Dentro de ese delirio, continuaba mi amigo, existe un corte brusco con la realidad objetiva. Para estos individuos, su visión de sí mismos y de la realidad es la única posible. La inflexibilidad para reconocer otro tipo de realidad es muy marcada. El individuo puede pasar de un estado de exaltación a sentirse humillado, avergonzado. Florece esa parte escondida que coincide con la baja autoestima o inferioridad. Conviven las dos personalidades, vive una dicotomía, por eso es un trastorno. Y aquí, Antonio, me decía, es cuando el sujeto de marras se pone peligroso para la sociedad debido a su influencia pública.

Me seguían explicando, los otros médicos amigos, que también la megalomanía se considera un síntoma o expresión de trastornos de personalidad como el narcisismo, la psicopatología o trastorno social o el histrionismo, trastorno este último que lleva al individuo a necesitar reconocimiento permanente y ser el centro de atención, además de presentar rasgos dramáticos, susceptibles, emocionales, que rayan en la extravagancia.

Al continuar la tertulia, me precisaban que si alguien tiene afán de ser superior a los demás suele decantarse por profesiones como la política o por buscar convertirse en funcionarios de alto rango. Se da en los dos sexos pero se expresa de forma distinta: el hombre a través del poder, la mujer por la seducción. Aunque algunos hombres, por el narcisismo inherente a la megalomanía, también comienzan a creerse Adonis o Casanovas.

El tratamiento psicológico iría dirigido a hacerles ver que esas creencias de grandeza son falsas. Intentar derribar la pared de lo que ellos perciben y en lo que creen, para hacerles ver que es falso.

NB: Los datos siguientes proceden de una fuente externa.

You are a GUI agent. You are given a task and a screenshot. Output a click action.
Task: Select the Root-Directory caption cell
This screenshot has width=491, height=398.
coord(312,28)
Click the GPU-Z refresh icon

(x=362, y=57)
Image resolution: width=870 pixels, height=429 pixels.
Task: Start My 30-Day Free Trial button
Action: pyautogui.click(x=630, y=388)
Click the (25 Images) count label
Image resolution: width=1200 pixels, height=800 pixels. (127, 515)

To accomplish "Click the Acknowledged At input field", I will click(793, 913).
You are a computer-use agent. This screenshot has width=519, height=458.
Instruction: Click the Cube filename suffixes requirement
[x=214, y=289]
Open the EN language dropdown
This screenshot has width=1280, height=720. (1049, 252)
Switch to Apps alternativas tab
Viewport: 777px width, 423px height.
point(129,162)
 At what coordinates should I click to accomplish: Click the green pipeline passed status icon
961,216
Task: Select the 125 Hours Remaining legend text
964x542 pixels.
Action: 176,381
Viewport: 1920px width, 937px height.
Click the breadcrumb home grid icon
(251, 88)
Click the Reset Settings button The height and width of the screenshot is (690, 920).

Obviamente, estos pacientes son una rémora para los partidos políticos, porque no asumen conductas colectivas, en beneficio del grupo, sino solo cuando el partido coincide con sus intereses individuales, pues es lo único que alimenta su ego inflamado. Ahora usted, amigo lector, no caiga en la tentación de buscar personas a quienes encuadrar en conductas similares, porque de que los hay… uff… los hay, como dirían los orientales venezolanos… ¡de más!

Al final les pedí que me confesaran si se trataba de una lucha infructuosa contra esta desviación en nuestra política vernácula, pero me dieron la buena noticia de que sí se puede mejorar la enfermedad y recomiendan, entonces, un tratamiento combinado psicológico y farmacológico con neurolépticos que ayudan a rebajar la intensidad de la idea delirante.

Sin embargo, me dicen que el tema es problemático, en nuestra política actual, porque algunos de estos megalómanos tienen la idea delirante de que hay que participar en elecciones a todo evento y, los otros, que hay que abstenerse siempre. Los últimos son los más peligrosos, porque agreden a quien piense diferente. En este último caso hasta los neurolépticos se hacen ineficaces, porque si los ingieren puede que les ocurra el efecto contrario y ponerse tan violentos que a quien vean optar por un cargo de elección popular podrían ordenar como en el Levítico: “Saca al blasfemo del campamento y que muera apedreado” (Levítico 24:13-16).

Todo según mis amigos científicos, yo guardé discreto silencio y me vine corriendo, asustado,… a echarles el cuento.